Trekking in Nepal – Day 4 – Shikha to Tadupani
Day 4 – Shikha to Tadupani
The morning is bright and clear and there is a view of Khilghari Peak out my window. This is a great day of hiking – we are on ups, downs, and flats, surrounded by snow-capped mountains. We cross swaying suspension bridges over chasms where the river runs white over huge rocks far below. (This had been one of my fears – that I would have an attack of vertigo in the middle of one of these bridges and freeze in panic. Happily, these crossings turned out to be thrilling, not terrifying – though both DM and DB confessed to being afraid to look down.)
The fields are golden with the buckwheat harvest. Every home is trimmed with drying corn cobs hung from the eaves by the hundreds. Sun means hot – we are stripped down to single layers of clothing as we descend to rain forest levels again, some but the brilliance of the flowers and the mountains makes it ok.
Due to our slow descent, we arrive at Tadupani quite late for lunch (3PM).
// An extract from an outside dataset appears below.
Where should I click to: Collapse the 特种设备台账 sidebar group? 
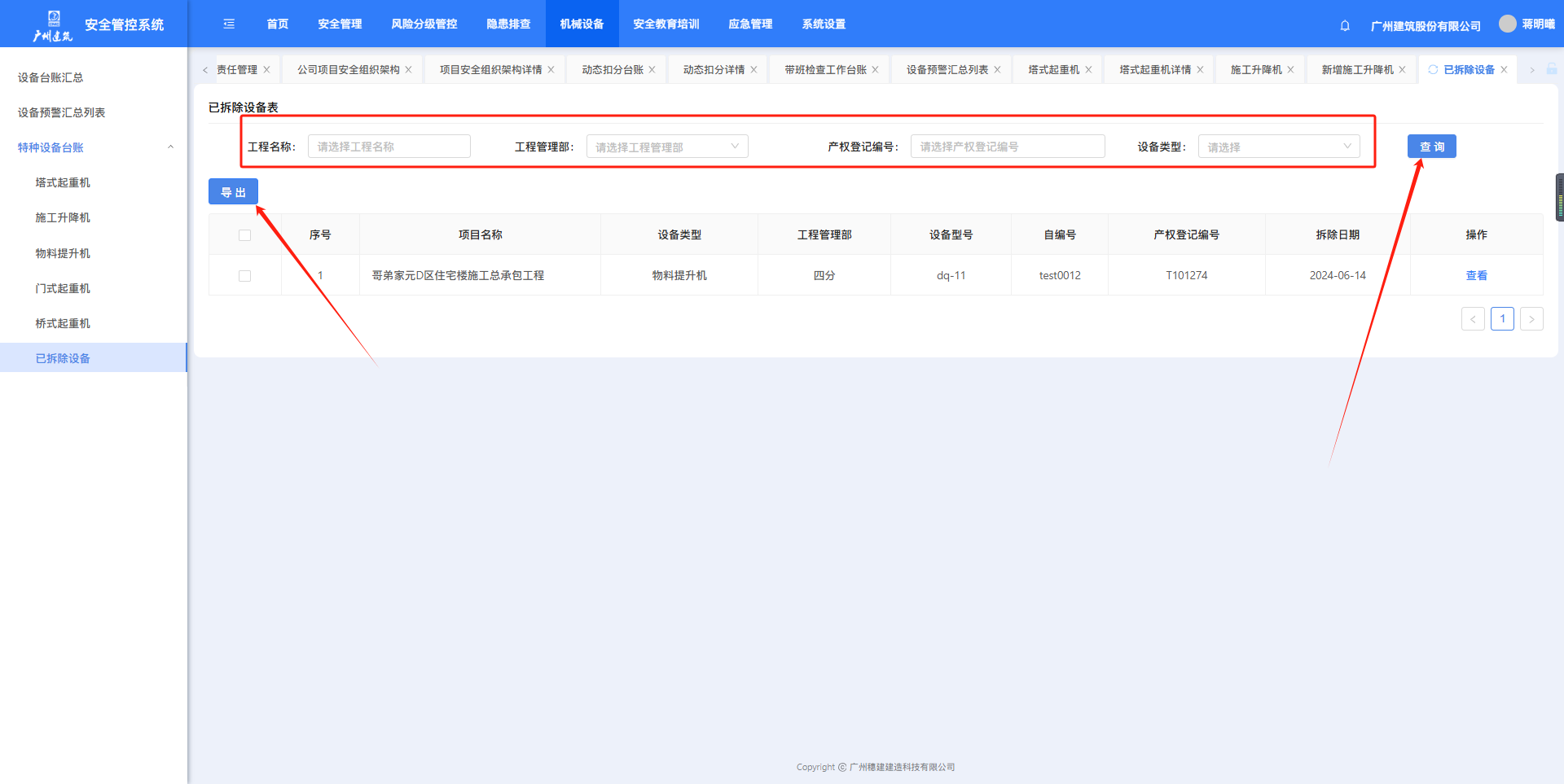click(x=170, y=147)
Hunger does not bring out the best in me! Once fed, we are free to enjoy “the Palm Springs of Nepal.” Tadupani literally means “hot water” and at the riverside just below our little cabin are the hot pools – one VERY hot, one deliciously warm, plus a shower with free-flowing warm water where one can wash one’s hair. The pools are full of trekkers, and surrounded outside the fence by Nepali gawkers – young men staring at the Western women in their revealing swim suits.
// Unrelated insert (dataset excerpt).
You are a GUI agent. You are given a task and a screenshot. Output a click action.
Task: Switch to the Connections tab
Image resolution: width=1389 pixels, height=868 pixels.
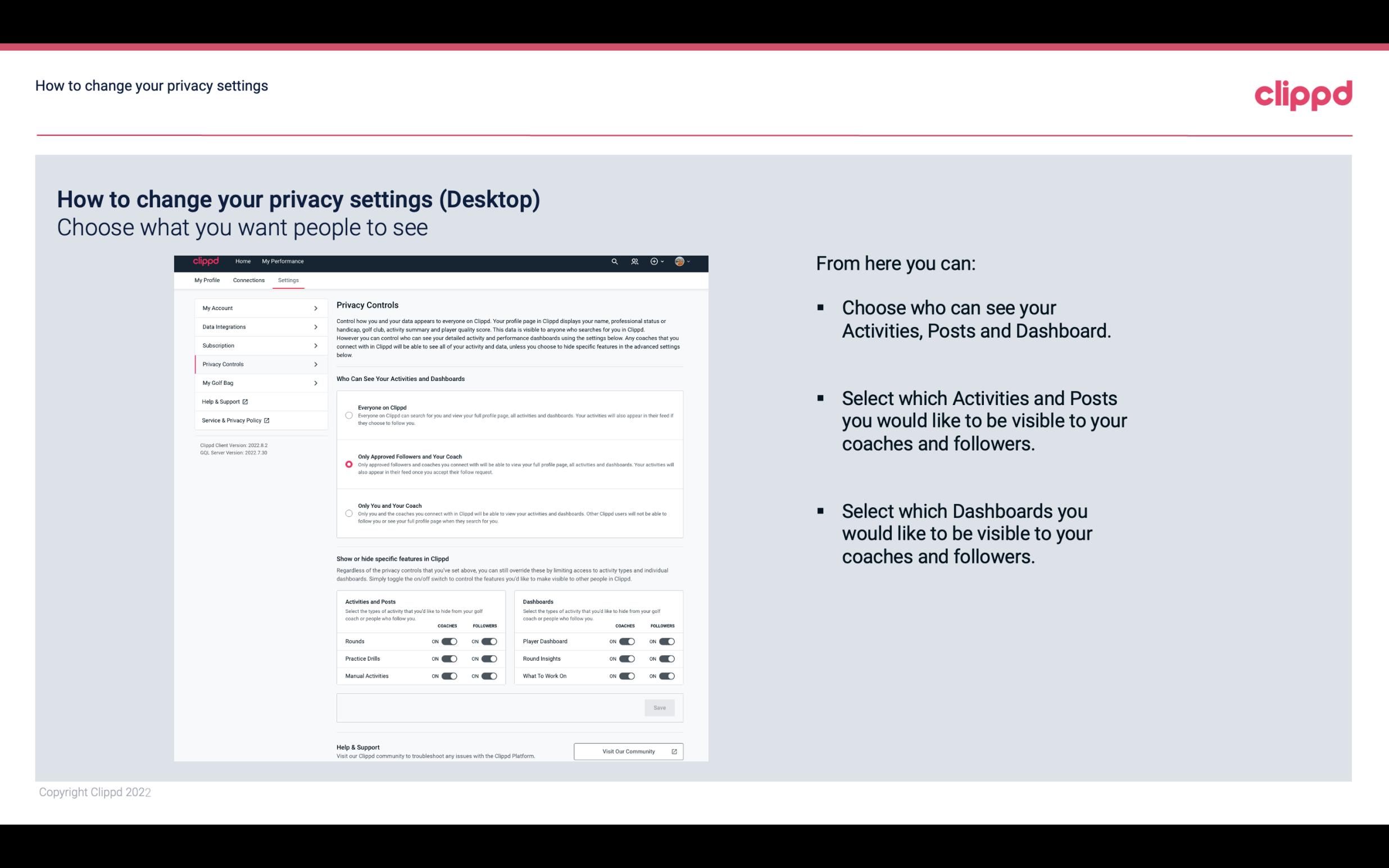(x=248, y=280)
The guesthouse at Tadupani comprises a number of little cabins surrounded by a tropical garden. Our cabin is a duplex with a shared shower in a separate room behind and a big bunch of green bananas nodding from a banana tree at the front door. DB locks the entry and is enjoying the shower as DM and I explore the hot spring, but discovers to her embarrassment that the cabin door cannot be unlocked from outside, she must sprint buck-naked from the shower to re-admit DM and I, and meanwhile the other half of the duplex which she had thought was empty is now occupied by two young Frenchmen. They are sitting on the steps smoking as we go up to the lodge for dinner, and greet us with bland smiles.
The dining room and patio are full of Germans and Americans and Dutch and Israelis and Koreans all swigging beer and swapping stories – in some ways tea-house trekking in Nepal is a giant mobile summer camp for grown-ups.